#### [Data to use]
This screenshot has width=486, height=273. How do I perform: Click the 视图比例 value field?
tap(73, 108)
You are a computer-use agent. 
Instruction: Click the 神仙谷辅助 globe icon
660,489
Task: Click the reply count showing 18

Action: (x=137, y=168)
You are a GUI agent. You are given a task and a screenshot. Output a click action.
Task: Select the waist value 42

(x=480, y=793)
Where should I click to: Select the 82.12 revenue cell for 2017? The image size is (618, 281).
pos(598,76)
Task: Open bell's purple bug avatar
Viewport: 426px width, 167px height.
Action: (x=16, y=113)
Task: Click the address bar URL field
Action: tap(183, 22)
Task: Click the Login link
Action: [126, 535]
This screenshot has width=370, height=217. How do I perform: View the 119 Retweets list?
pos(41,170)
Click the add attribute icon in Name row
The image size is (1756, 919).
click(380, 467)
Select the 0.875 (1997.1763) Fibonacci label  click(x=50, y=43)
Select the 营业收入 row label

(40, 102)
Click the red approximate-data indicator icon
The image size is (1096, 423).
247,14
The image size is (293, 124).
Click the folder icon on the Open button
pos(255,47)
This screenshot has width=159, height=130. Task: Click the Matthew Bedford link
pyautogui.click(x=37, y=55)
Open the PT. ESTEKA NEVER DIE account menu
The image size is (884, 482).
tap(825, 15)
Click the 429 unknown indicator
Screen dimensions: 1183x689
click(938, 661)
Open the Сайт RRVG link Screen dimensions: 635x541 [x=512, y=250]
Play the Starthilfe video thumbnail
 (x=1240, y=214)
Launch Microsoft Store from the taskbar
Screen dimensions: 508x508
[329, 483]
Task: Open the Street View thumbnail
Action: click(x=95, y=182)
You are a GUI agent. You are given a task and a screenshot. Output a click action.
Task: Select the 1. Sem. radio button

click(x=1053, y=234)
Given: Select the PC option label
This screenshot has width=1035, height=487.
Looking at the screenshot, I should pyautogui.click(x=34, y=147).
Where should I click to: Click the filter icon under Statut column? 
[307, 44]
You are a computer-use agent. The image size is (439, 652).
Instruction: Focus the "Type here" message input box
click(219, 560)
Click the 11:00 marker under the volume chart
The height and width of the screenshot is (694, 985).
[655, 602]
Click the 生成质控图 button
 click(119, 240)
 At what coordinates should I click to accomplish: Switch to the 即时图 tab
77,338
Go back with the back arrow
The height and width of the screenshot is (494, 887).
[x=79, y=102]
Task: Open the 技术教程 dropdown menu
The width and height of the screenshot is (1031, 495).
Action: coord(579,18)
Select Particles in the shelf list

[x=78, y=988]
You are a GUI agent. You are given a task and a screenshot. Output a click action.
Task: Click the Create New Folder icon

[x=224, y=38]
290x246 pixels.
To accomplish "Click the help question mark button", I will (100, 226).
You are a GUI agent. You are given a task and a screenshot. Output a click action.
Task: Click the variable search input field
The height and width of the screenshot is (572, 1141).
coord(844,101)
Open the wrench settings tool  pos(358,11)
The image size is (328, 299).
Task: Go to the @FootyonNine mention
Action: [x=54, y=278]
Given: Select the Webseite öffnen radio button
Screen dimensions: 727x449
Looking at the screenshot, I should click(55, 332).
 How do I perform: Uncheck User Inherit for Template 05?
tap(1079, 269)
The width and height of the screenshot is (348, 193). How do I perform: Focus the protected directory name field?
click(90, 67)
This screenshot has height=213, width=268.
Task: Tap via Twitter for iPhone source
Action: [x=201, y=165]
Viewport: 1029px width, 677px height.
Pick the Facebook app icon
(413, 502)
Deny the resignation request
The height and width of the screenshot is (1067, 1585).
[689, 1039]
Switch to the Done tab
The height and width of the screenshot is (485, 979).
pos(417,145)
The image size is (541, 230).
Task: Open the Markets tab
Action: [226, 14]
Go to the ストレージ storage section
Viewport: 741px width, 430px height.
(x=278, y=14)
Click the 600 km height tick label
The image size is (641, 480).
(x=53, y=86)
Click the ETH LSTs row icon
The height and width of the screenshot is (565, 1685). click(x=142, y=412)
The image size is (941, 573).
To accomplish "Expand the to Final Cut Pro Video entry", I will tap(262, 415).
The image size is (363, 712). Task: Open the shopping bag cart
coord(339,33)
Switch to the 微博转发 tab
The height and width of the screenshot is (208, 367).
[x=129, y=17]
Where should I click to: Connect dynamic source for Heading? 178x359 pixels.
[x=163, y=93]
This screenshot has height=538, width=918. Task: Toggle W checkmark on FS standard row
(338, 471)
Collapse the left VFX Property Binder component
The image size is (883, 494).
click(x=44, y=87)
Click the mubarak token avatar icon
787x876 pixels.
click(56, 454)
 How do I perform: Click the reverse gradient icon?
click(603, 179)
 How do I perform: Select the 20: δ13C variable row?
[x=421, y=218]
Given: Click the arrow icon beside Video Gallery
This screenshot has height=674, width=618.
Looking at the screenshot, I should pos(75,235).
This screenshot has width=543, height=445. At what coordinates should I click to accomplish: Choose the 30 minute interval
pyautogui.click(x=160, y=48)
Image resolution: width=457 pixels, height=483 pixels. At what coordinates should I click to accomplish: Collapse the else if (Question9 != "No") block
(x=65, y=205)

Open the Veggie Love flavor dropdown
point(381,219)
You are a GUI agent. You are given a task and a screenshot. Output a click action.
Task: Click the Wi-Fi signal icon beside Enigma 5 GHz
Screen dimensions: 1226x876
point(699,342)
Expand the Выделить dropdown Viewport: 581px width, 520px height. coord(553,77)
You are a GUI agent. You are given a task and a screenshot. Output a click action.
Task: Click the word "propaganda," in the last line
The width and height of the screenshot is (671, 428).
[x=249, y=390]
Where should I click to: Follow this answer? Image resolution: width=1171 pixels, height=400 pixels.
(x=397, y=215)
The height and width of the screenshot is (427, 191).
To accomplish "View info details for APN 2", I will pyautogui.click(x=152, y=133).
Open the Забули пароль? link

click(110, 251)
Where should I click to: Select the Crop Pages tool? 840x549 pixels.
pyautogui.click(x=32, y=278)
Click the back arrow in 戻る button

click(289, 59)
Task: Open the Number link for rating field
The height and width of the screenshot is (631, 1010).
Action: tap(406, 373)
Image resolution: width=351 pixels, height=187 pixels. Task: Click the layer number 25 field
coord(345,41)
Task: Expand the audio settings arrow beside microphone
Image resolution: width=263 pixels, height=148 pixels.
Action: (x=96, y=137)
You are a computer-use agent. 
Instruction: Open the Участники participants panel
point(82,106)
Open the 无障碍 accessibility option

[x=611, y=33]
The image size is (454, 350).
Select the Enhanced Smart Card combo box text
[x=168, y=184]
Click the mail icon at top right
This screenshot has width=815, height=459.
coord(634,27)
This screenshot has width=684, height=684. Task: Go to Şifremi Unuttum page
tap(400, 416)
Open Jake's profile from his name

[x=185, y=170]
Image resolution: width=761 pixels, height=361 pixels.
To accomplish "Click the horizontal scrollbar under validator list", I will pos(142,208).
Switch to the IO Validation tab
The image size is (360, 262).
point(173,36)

#### [Work request]
Among the entries, how many lines include the word "beside"? Give only the number.

#### [Written response]
3